Stored records:

-- Opening Marker --

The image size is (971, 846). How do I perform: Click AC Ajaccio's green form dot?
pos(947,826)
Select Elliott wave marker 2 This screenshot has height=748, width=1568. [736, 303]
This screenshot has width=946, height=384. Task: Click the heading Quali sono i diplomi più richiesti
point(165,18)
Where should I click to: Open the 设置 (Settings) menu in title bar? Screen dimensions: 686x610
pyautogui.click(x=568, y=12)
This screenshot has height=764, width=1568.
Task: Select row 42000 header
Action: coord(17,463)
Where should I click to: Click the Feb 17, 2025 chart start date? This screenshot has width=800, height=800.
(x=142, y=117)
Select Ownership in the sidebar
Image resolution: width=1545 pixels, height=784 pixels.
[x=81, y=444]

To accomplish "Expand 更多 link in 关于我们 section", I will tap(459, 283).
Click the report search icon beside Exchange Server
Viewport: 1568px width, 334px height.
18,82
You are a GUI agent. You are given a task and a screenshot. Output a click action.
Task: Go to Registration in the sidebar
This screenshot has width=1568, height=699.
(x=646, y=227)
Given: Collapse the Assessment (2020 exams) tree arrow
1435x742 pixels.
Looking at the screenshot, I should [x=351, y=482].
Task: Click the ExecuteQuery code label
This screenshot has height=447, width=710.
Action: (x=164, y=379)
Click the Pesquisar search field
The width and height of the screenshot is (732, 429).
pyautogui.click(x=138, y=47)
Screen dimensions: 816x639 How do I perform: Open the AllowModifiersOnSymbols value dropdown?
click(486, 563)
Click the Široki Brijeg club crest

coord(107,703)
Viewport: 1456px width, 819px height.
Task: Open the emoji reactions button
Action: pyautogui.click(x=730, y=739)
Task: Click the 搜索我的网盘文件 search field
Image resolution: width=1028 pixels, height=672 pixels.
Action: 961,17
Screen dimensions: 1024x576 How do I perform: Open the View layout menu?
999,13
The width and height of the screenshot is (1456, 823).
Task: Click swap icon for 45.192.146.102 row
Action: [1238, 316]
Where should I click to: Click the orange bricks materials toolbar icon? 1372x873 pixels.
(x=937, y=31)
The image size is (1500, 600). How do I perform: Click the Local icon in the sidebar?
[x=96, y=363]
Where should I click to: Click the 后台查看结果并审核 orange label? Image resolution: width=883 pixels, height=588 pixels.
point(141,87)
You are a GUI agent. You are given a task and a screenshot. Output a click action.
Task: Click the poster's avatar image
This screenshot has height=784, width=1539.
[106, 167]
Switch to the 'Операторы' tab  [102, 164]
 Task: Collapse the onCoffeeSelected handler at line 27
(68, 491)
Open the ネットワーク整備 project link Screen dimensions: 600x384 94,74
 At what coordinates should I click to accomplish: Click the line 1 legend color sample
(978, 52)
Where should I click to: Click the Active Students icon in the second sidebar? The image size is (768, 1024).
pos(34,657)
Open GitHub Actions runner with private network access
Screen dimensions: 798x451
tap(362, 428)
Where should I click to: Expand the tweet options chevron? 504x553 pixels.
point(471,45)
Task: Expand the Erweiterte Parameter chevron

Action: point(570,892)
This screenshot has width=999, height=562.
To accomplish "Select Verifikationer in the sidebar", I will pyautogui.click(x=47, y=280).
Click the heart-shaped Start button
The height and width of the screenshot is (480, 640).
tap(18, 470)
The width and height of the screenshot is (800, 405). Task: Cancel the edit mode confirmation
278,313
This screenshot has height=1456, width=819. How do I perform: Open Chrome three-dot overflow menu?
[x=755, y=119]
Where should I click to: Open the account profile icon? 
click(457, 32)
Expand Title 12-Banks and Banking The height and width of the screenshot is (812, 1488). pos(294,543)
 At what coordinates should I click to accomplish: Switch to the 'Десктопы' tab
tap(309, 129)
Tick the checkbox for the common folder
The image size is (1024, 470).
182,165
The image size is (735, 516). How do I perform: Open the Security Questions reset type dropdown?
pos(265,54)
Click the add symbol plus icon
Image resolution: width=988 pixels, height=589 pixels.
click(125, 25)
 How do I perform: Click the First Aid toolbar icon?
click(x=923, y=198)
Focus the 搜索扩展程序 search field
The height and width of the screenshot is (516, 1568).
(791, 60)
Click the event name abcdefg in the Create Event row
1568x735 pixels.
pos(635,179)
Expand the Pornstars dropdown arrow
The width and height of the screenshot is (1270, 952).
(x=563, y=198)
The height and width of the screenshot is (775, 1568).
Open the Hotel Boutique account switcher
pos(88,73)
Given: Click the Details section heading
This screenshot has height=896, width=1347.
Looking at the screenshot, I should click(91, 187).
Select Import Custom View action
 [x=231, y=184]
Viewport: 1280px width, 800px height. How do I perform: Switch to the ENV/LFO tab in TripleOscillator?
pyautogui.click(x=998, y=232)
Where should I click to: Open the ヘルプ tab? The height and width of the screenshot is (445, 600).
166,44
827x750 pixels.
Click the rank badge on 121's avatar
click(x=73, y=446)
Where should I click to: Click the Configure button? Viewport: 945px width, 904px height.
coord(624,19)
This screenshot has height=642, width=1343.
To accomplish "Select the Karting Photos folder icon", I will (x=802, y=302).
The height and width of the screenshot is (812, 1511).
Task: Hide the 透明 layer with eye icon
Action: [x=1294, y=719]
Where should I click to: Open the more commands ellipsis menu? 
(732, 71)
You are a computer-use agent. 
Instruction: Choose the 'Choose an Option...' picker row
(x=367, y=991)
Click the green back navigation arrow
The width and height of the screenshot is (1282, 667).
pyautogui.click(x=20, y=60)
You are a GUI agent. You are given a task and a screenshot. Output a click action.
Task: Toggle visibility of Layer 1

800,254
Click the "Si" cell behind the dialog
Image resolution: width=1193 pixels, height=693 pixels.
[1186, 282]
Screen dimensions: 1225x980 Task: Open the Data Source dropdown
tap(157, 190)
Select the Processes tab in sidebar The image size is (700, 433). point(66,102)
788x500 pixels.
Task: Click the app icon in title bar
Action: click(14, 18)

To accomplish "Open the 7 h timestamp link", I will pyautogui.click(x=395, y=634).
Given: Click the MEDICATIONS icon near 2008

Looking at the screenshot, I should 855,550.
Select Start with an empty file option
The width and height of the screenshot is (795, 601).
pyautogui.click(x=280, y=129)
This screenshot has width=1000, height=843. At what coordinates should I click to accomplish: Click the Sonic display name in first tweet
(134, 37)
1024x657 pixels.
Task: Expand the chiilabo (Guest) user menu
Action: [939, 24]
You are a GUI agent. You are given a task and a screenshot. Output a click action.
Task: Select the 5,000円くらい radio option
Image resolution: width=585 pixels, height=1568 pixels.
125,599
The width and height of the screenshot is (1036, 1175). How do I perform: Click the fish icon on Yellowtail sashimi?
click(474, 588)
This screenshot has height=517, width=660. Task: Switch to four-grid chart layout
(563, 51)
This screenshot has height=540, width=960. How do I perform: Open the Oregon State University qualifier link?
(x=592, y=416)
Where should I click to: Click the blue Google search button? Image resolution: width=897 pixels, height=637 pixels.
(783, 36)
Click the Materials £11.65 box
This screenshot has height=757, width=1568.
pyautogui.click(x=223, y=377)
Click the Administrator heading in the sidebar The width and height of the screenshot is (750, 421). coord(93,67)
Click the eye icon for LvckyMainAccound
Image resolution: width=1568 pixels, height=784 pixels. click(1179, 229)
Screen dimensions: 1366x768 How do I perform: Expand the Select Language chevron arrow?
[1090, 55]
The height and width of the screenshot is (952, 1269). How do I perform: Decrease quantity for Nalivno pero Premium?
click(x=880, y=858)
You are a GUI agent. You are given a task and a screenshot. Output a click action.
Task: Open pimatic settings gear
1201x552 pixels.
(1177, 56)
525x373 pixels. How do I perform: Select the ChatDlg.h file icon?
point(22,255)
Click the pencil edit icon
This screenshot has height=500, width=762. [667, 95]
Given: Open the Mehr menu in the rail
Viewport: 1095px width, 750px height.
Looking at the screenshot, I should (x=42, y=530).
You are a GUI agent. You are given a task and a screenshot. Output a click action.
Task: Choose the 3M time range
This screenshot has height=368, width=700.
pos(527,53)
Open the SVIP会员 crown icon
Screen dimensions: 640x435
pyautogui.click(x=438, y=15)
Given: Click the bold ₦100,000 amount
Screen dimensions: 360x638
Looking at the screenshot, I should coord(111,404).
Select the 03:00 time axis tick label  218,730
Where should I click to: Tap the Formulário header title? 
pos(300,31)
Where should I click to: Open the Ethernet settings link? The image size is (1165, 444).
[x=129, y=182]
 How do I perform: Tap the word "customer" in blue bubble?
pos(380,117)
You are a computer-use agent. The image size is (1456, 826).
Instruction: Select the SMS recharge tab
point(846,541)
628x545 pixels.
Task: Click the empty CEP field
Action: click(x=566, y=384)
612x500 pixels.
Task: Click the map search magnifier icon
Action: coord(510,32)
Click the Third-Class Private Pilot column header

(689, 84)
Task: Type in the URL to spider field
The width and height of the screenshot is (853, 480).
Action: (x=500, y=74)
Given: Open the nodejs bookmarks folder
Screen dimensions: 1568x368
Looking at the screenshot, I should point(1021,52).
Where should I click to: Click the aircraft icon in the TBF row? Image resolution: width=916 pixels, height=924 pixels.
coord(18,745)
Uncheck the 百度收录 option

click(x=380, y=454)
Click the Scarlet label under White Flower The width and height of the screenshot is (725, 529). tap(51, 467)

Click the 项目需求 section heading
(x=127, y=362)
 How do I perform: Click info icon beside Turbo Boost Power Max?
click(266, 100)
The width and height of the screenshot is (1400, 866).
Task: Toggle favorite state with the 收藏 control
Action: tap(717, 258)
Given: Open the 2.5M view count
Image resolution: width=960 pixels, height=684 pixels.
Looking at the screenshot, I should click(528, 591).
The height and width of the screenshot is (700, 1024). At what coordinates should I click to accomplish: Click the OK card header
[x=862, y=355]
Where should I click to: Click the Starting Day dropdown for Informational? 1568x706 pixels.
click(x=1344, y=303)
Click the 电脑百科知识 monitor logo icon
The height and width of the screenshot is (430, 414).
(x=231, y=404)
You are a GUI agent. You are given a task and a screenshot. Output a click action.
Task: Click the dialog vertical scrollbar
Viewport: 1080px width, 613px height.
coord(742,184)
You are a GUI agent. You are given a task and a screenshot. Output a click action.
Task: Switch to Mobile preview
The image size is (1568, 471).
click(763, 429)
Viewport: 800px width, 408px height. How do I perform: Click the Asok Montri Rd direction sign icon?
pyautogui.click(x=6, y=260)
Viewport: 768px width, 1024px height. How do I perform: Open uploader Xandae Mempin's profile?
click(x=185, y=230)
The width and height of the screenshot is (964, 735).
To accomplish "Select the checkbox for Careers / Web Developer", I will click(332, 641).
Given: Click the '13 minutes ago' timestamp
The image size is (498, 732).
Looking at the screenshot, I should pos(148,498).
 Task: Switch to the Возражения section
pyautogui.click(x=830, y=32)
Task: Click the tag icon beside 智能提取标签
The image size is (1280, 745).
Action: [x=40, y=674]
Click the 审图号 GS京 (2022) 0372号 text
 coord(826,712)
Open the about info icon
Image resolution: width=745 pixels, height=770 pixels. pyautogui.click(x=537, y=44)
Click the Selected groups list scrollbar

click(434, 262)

-- Closing Marker --

- [Your assignment] Please reproduce, exactly as they appear above, the lines from the line containing "This screenshot has height=447, width=710." up to and including the line containing "Task: Click the poster's avatar image".

- [Response to this task]
This screenshot has height=447, width=710.
Action: (x=164, y=379)
Click the Pesquisar search field
The width and height of the screenshot is (732, 429).
pyautogui.click(x=138, y=47)
Screen dimensions: 816x639 How do I perform: Open the AllowModifiersOnSymbols value dropdown?
click(486, 563)
Click the Široki Brijeg club crest

coord(107,703)
Viewport: 1456px width, 819px height.
Task: Open the emoji reactions button
Action: pyautogui.click(x=730, y=739)
Task: Click the 搜索我的网盘文件 search field
Image resolution: width=1028 pixels, height=672 pixels.
Action: 961,17
Screen dimensions: 1024x576 How do I perform: Open the View layout menu?
999,13
The width and height of the screenshot is (1456, 823).
Task: Click swap icon for 45.192.146.102 row
Action: [1238, 316]
Where should I click to: Click the orange bricks materials toolbar icon? 1372x873 pixels.
(x=937, y=31)
The image size is (1500, 600). How do I perform: Click the Local icon in the sidebar?
[x=96, y=363]
Where should I click to: Click the 后台查看结果并审核 orange label? Image resolution: width=883 pixels, height=588 pixels.
point(141,87)
You are a GUI agent. You are given a task and a screenshot. Output a click action.
Task: Click the poster's avatar image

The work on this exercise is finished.